Exercise inputs section start

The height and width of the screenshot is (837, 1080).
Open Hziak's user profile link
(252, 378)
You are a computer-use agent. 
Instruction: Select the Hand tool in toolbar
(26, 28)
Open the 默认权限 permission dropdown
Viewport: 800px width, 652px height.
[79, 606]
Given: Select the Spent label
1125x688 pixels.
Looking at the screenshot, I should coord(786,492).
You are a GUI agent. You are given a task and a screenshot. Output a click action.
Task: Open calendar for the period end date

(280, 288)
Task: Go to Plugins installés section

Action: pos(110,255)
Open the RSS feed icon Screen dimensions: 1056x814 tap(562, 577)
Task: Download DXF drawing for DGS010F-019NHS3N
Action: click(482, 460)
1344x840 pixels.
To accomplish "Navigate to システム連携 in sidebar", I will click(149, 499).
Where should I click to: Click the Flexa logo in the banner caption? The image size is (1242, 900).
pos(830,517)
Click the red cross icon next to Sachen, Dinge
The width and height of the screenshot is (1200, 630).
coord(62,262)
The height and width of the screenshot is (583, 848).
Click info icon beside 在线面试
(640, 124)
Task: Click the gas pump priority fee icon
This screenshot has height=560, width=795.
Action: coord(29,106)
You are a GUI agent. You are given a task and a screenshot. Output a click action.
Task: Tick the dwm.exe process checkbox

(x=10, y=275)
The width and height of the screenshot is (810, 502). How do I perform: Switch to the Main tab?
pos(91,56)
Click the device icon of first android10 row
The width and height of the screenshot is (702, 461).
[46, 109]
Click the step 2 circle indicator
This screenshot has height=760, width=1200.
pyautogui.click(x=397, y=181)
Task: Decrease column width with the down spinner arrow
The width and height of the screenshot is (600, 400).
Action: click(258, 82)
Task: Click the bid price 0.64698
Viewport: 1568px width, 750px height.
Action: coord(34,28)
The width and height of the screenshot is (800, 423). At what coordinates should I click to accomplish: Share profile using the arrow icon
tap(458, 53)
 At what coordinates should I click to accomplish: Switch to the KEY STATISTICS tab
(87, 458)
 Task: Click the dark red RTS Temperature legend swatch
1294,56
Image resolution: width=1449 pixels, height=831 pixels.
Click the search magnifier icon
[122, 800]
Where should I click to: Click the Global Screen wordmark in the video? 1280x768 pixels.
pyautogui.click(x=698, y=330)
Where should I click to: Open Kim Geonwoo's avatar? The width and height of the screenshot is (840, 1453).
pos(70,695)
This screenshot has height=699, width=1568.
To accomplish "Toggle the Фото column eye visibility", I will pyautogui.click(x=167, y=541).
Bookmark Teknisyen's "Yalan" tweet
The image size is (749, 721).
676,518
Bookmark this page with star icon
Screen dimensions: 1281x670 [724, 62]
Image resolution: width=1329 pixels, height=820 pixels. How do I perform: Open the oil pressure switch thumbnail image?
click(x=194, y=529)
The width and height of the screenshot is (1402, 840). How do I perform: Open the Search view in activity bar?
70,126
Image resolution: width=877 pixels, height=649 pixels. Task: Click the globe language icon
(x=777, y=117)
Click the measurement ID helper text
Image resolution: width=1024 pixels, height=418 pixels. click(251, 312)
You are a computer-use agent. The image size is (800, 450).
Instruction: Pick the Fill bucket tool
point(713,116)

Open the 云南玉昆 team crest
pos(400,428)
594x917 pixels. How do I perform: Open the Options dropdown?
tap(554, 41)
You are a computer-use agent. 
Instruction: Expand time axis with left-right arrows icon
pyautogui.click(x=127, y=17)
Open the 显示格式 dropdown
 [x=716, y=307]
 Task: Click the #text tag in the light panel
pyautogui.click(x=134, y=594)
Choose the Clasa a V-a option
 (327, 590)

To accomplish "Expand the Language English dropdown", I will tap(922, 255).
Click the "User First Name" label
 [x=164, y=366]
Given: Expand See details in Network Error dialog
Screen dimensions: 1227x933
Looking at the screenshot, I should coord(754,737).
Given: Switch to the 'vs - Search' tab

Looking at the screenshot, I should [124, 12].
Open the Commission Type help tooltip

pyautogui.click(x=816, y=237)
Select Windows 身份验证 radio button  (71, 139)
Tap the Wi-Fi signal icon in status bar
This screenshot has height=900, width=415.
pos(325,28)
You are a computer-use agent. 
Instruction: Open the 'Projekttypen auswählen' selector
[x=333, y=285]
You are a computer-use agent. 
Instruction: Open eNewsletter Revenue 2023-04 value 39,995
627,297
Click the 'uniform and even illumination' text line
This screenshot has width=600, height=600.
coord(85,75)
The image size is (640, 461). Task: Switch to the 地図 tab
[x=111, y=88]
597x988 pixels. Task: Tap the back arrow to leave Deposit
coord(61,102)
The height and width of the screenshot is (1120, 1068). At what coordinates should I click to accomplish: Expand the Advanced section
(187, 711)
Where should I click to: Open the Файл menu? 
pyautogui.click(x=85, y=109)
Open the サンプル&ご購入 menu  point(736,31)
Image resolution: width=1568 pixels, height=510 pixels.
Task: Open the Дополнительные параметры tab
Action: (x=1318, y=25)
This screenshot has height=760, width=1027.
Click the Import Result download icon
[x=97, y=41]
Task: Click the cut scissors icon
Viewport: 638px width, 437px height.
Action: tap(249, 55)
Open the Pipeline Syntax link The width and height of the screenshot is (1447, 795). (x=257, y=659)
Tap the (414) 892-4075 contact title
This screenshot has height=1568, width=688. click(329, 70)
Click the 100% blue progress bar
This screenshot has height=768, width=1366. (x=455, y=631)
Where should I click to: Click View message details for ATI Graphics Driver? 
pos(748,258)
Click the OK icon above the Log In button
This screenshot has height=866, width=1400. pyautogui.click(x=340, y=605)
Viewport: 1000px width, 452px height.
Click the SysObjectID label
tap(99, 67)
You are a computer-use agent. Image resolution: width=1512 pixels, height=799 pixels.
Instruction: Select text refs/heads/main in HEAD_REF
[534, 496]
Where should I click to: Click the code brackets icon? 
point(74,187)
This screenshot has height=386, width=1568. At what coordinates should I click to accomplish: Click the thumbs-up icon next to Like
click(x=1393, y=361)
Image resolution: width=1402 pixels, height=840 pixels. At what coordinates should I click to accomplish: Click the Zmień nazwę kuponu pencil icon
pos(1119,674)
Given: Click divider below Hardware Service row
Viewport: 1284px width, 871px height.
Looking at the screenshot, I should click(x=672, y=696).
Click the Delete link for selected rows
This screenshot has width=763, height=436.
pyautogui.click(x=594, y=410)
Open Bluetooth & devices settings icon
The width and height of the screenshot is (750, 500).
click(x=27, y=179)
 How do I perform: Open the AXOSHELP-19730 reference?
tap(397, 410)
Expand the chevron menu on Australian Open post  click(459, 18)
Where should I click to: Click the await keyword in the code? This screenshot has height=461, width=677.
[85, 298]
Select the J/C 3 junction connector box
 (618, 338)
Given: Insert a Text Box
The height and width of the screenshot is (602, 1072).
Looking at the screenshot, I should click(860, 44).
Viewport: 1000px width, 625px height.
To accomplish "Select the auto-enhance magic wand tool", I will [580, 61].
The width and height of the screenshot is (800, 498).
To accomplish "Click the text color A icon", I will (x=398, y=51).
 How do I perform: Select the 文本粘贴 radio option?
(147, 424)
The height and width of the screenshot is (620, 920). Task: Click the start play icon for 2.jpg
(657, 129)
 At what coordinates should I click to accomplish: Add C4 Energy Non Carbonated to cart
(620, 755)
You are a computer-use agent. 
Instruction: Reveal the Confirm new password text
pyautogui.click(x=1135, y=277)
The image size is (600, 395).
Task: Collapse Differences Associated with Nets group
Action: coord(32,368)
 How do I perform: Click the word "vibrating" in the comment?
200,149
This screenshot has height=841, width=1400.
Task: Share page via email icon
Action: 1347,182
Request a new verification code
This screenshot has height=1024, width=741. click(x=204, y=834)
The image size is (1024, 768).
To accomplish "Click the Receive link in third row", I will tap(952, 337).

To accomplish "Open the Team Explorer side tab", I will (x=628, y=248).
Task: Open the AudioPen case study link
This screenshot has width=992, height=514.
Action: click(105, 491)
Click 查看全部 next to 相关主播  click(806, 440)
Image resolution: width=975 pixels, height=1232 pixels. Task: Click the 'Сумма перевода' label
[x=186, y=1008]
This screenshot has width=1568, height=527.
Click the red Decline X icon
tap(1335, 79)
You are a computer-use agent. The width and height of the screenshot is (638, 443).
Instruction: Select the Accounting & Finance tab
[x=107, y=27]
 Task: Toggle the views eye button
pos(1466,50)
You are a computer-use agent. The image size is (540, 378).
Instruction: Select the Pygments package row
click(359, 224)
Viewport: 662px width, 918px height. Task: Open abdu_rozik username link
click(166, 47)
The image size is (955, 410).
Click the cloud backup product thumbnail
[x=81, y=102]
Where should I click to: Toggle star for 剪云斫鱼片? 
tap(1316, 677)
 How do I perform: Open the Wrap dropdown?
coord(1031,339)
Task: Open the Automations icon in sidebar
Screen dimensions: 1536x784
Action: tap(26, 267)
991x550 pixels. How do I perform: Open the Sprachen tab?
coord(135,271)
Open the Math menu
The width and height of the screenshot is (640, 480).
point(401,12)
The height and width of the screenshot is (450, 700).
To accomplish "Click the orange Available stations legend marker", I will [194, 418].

Exercise inputs section end

Your task is to repeat the records exactly. Begin at their first line and stop after the line containing "Given: Select the Spent label".

• Answer to the exercise:
The height and width of the screenshot is (837, 1080).
Open Hziak's user profile link
(252, 378)
You are a computer-use agent. 
Instruction: Select the Hand tool in toolbar
(26, 28)
Open the 默认权限 permission dropdown
Viewport: 800px width, 652px height.
[79, 606]
Given: Select the Spent label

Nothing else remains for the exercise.